■ **DOCUMENT EXCERPT**
_ _ _ _
The Stoops reunification.
It didn't take long after Mike Stoops' 2003 departure for OU fans to miss him. As years passed, the Sooner faithful became increasingly nostalgic for the days when the Stoops brothers were together in Norman.
Stoops' return might be exciting for fans, but he has spoken of a desire to repair his coaching reputation, which sustained heavy blows during an up-and-down tenure as Arizona's head coach. If the defense seems improved from last season, he'll be declared a savior. But how quickly will the masses turn on Mike if things get rocky?
A fine line separates boom from bust.
The Oklahoma offensive line was supposed to be the Sooners' strongest, most battle-tested unit. But after Ben Habern's career-ending back and neck issues, Tyler Evans' preseason ACL tear and other setbacks, the line — especially on the interior — is thin. Gabe Ikard will ably anchor it from center, but another lineman injury would be devastating.
The interim Sooner.
Often when an OU player arrives in August and departs by the next January, it can be reasonably assumed his brief stay ended badly.
But such players also don't arrive as seniors and openly declare their intent to be one-season wonders.
Penn State refugee Justin Brown's arrival has been — and will remain — anything but normal. He'll play his senior season with OU, complete required courses, transfer them back to Penn State and graduate there.
Brown could flourish teamed with quarterback Landry Jones. Brown will also be OU's punt returner.
Belldozer back and broadened.
Eleven of OU's last 14 TDs of 2011 were Blake Bell runs from the Belldozer, which became a fan favorite. It's a relatively simple concept; if Bell and his powerful 6-foot-6, 254-pound frame carries the ball, a running back can become an extra blocker. Bob Stoops has said the package will not only return but probably be expanded and used 10-12 times each game.
_ _ _ _
■ **INFORMATION SHOWN**
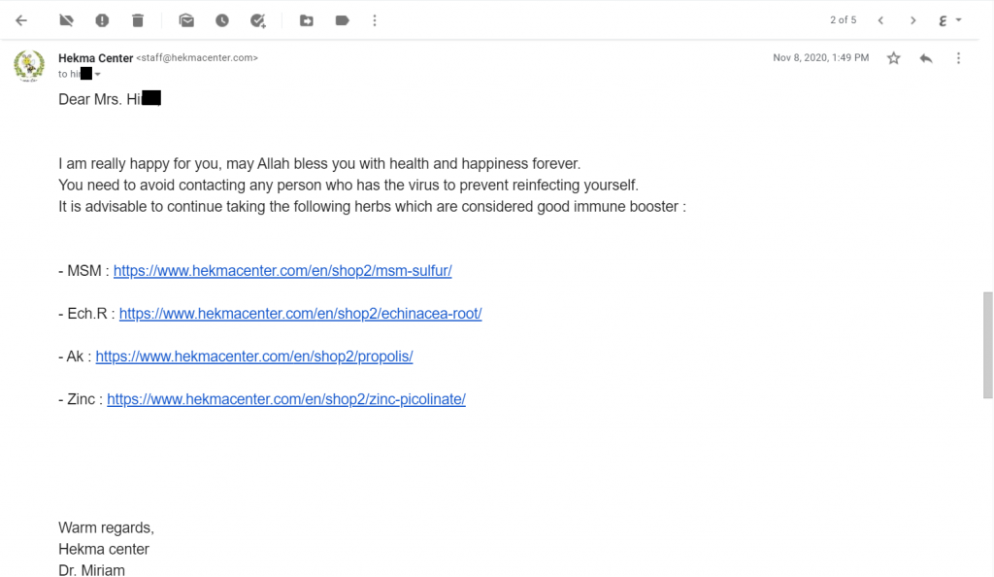This screenshot has height=577, width=994.
Task: Open more options in top toolbar
Action: click(375, 20)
_ _ _ _
■ **THE PROBLEM**
Summarize the Sooners preview in two sentences. Work only from the Sooners preview, setting the listing aside.

■ **SOLUTION FOR THIS TASK**
Mike Stoops has returned to Oklahoma, where fans had missed him, and he hopes to repair a coaching reputation hurt during his time as Arizona's head coach. Meanwhile, the offensive line is thin after injuries, Penn State transfer Justin Brown will spend his senior season at OU and return punts, and the Belldozer package built around Blake Bell will return and probably be expanded.